Quantify the noise to detect the signal
People's weights fluctuate somewhat over time. If you just divided 20 people randomly into two groups and measured their change in weight over time, it's quite unlikely that the averages of the two groups would be exactly the same. This random variation causes noise in your measurement.
How can you detect the signal among the noise?
To answer this question, you can think about how much "noise" in the weight measurements you would expect to see, even if your program had no impact at all. You can then compare the difference that you found, to the amount of noise that you would expect purely from random variation. The amount of noise in the average measurements depends on the number of people in each group, and the variance, that is how much the individuals differ between each other. Based on this, you can use statistical theory to calculate how much noise you can expect in the measurement. In other words: How likely would it be to find a difference this large, just due to random variation.
We'll skip the math here. For the weight-loss example, it turns out that there is an 8% chance to find a difference between two groups of 1.8kg or more, based purely on random variation. This calculation assumes that your weight-loss program had absolutely no effect on people's weight.
Use statistics to make a decision
You can use this calculation to make a decision about your program. If you find quite a small effect it may not be unlikely to see it even if your program did nothing. We can conclude that there's not enough evidence to conclude that your program is working. If you find a larger effect, it is less likely to see this purely due to random variation. We can define a threshold beforehand, to decide how "unlikely to be seen purely based on random variation" your result needs to be, to consider it strong enough evidence.
For example, if you had decided beforehand that you would consider your results strong enough if they are less than 5% likely to be seen based purely on random variation, then the result of your trial would not have produced strong enough evidence. If on the other hand, you had decided beforehand to set that threshold at 10%, then your result would have passed the test. We call a result that has passed such a test "statistically significant".
Don't change the target after you see the results
It is tempting to change the threshold after seeing the results. "OK, we said 5% beforehand, but 8% is still not that bad, if we decide that a threshold of 10% is good enough, then the experiment passes the test!". But to avoid confirmation bias, it is important to define the threshold before seeing the results. Changing the threshold after seeing the results, is like shooting arrows at a wall, and then drawing a target around the place where the arrow landed. Drawing a target around the results of an experiment is cheating, and cheating in experimentation leads to worse product decisions. The same applies to changing the metrics after the end of the experiment.
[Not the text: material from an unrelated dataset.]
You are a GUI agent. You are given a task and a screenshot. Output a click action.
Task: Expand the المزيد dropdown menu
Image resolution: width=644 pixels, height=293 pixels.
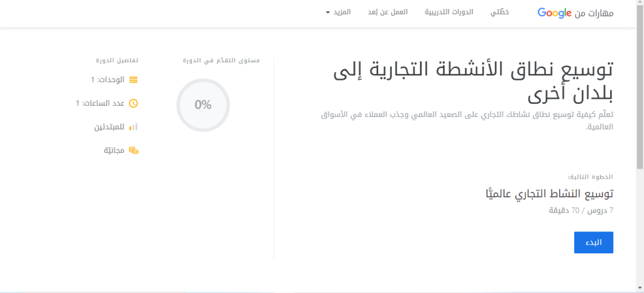tap(340, 13)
A note on statistical uncertainty for the curious
Statistics doesn't magically know how different any two groups are. However, you have one trick up your sleeve: randomization. By randomizing the treatment assignment, you know how the difference in means between two treatment groups varies across different random treatment assignments. In other words, randomly assigning the treatment to users serves two purposes, make the groups similar in all other aspects than the treatment (as discussed in the scientific method lesson), and to 'structure' the noise in the difference-in-means estimator to allow statistical inference.